Alcuni anni fa con la sua solita ironia Checco Zalone raccontò la passione molto italiana per il “posto fisso” che non si lascia mai ed è addirittura il “sogno”, da bambino, del protagonista del suo Quo vado? record di incassi. Una storia, tuttavia, forse troppo legata alle dinamiche del nostro Mezzogiorno e al mito della “Prima Repubblica” e che, forse, solo parzialmente intercetta le vite, e le ambizioni, dei giovani d’oggi.



Lo sembra dimostrare, ad esempio, il caso, sicuramente eclatante, del concorso per gli Ispettori del lavoro dell’Inl. Più di 1.500 posti in tutta Italia. A Roma, come ha rilevato a suo tempo la Flp, la Federazione dei lavoratori pubblici, su 52 posti assegnati si sono presentati in 15. A Milano e Lodi su 76 posti a prendere servizio sono stati solo 33, meno di uno su due. A Torino 9 su 39, a Padova 6 su 17. Persino al Sud, dove il lavoro pubblico ha sempre avuto un bacino ampio di aspiranti, non è andata meglio. A Bari solo 3 dei 16 vincitori del concorso si sono presentati a firmare il contratto. A Napoli 19 su 32. E la cronaca ci dice che quello dell’Ispettorato del lavoro non è, per fortuna o purtroppo, un caso isolato.



In questo quadro, dopo più di ben 28 anni, si cambiano le regole per l’accesso agli impieghi e le modalità di svolgimento dei concorsi pubblici nel segno della digitalizzazione, della semplificazione, della parità d’accesso ed equilibrio di genere, superando le situazioni di svantaggio, con l’obiettivo di garantire la massima partecipazione ai concorsi e la piena trasparenza ed efficienza nelle procedure. Regole, secondo il Governo uscente, che sono, quindi, più snelle e “razionali” per l’accesso alla Pa, e che mettono a sistema tutte le riforme per la rivoluzione del reclutamento nel pubblico impiego di questi ultimi anni.

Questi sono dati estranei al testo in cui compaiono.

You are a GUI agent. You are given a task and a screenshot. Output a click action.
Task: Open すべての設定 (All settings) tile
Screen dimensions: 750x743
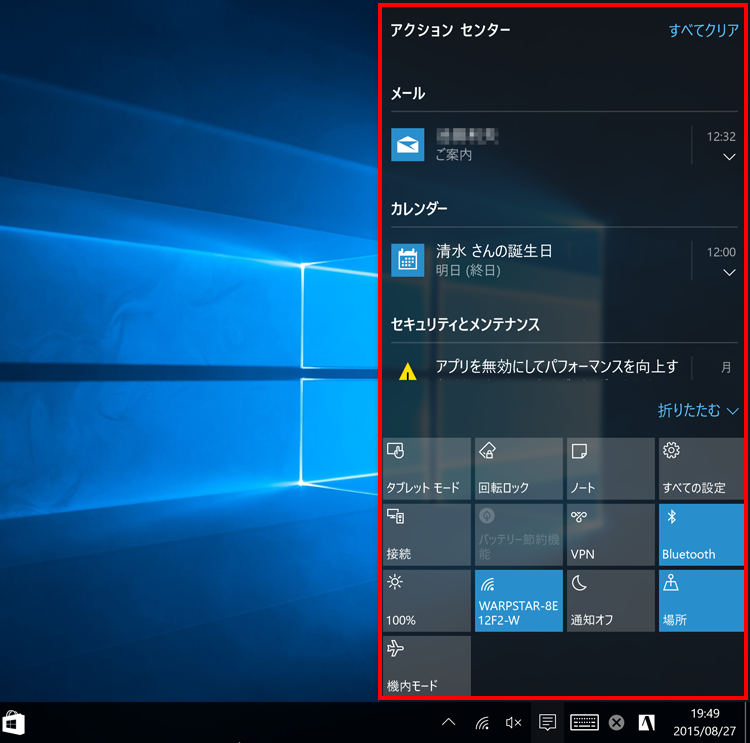pos(701,468)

Tra gli elementi di riforma vi è la digitalizzazione delle procedure in tutte le fasi di concorso, eliminando per sempre “carta e penna” per l’accesso alla procedura, lo svolgimento delle prove, la nomina delle commissioni, la pubblicazione delle comunicazioni, lo svolgimento dei concorsi e, infine, l’assunzione in servizio.

Secondo l’esecutivo, in questo modo si completa il processo di riforma del reclutamento avviata e viene garantita piena coerenza delle procedure con le innovazioni introdotte con il nuovo portale “InPA”. Dal 1° luglio scorso, infatti, le amministrazioni centrali e le autorità indipendenti possono pubblicare i propri bandi di concorso su InPA, per le assunzioni di personale a tempo indeterminato e determinato. Dal 1° novembre 2022, invece, la pubblicazione sul portale InPA diventerà obbligatoria, e sarà estesa anche a Regioni ed enti locali, mentre dall’anno prossimo non sarà, addirittura, più obbligatorio pubblicare i bandi in Gazzetta Ufficiale.

Viene da chiedersi se questo basterà per fare tornare “attraente” il lavoro pubblico e la professione da “posto fisso”. È certamente però uno strumento in più per dotare il Paese, non solo il Governo dei “Patrioti” entrante, di una macchina amministrativa più efficiente, moderna e in grado di comprendere meglio le dinamiche del mondo presente.